The morning of April 23, Target said its quarter-to-date same store sales had increased more than 7%, a figure which reflected a slight decline in stores but more than 100% growth in digital channels. Across the company’s core merchandise categories, comparable sales increased more than 20% in essentials and food and beverage, more than 16% in hardlines, increased slightly in home, but declined more than 20% apparel and accessories. As a result, Target said it has gained market share in its core areas, while warning of the profit impact cause by COVID-19 related expense pressures.

“Our strategy was built to be durable and sustainable in any environment and its strength is driving our business in the face of marked shifts in shopping behaviors caused by COVID-19,” said Target chairman and CEO Brian Cornell. “Because of our strong business model, we are able to make considerable investments to support our team, put protections in place, and adjust to serve our guests who are being advised to shelter in place and avoid stores. As a result, we are seeing record-setting digital growth, strong demand for our same-day fulfillment services and broad market-share gains across each of our core categories.”

While the crisis is putting near-term pressure on profits, that pressure is far outweighed by doing right by employees and customers, according to Cornell, who said the actions the company has taken will drive growth and greater customer affinity long-term.

In addition to providing an update on first quarter results, Target provide an unusual amount of detail on the cadence of sales during a highly dynamic period. For example, Target disclosed on March 25 that for the month of for the month of February comps increased 3.8%. Around the middle of March, there was an even stronger surge in traffic and sales, while category mix became heavily concentrated in the essentials and food and beverage categories. Later in the month, as customers across the country began to shelter in place, sales trends in stores softened significantly while digital sales accelerated dramatically. For the month in total, comparable sales increased in the low double digits, reflecting mid-single digit growth in stores and more than 100 percent in Target’s digital channels. Across the company’s merchandise assortment, March comparable sales increased approximately 40% in essentials and food and beverage, and by approximately 20% in hardlines. For the month, comparable sales declined in the low single digits in home and more than 30% in apparel and accessories.
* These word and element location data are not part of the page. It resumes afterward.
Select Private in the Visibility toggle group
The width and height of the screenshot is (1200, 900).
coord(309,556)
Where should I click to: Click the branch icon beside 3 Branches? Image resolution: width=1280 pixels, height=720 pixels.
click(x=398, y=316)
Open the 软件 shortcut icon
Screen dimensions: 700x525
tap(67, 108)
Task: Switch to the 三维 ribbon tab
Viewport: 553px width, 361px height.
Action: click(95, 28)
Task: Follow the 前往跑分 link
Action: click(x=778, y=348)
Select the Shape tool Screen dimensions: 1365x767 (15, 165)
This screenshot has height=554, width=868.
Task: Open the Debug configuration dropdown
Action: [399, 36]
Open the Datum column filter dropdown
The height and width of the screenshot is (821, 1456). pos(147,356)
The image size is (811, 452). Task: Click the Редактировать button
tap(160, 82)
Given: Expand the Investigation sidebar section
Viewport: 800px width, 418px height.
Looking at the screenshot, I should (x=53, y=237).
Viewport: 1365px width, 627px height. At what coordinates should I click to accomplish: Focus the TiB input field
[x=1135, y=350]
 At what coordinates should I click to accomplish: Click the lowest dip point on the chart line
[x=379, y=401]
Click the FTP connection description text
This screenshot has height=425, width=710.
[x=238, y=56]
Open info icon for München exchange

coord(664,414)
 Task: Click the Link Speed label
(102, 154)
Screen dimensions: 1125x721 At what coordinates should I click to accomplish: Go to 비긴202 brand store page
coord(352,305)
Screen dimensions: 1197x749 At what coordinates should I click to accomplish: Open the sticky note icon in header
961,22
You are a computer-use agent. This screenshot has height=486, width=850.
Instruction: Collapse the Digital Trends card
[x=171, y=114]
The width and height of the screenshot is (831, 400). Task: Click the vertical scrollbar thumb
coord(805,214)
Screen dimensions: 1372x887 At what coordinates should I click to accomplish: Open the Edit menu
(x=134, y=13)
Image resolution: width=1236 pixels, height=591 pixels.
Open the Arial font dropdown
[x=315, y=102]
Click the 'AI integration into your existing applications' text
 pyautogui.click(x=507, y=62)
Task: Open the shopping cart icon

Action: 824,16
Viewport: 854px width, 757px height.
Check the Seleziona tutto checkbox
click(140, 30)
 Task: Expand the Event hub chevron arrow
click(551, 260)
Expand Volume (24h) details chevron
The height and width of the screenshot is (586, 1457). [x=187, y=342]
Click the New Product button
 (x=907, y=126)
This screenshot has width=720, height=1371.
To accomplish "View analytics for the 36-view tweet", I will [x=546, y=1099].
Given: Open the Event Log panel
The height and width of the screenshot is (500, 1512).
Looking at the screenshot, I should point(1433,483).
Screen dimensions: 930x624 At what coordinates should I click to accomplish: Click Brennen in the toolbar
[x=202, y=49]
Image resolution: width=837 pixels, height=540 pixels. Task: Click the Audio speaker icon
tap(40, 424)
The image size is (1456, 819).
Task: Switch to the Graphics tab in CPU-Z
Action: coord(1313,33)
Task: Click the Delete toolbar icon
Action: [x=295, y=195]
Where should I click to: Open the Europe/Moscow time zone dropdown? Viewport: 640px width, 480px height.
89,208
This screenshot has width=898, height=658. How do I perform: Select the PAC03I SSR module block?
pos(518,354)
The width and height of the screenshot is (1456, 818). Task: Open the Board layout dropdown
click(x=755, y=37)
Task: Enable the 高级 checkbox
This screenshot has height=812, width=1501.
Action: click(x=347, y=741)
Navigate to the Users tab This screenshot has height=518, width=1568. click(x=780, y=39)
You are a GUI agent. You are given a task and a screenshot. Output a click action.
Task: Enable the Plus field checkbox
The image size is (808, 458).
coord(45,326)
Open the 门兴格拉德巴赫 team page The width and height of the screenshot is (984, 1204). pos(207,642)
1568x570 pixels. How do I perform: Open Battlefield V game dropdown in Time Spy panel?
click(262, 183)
In early April, sales trends were similar to late March, but improved meaningfully beginning April 15. Month-to-date in April, comparable sales have increased more than 5% as comparable sales declined in the mid-teens while digital comparable sales increased by more than 275%.

Target, like many retailers has withdrawn its sales and earning guidance due to COVID-19 uncertainty, however the company has warned its first quarter operating margin rate will be reduced by more than five percentage points.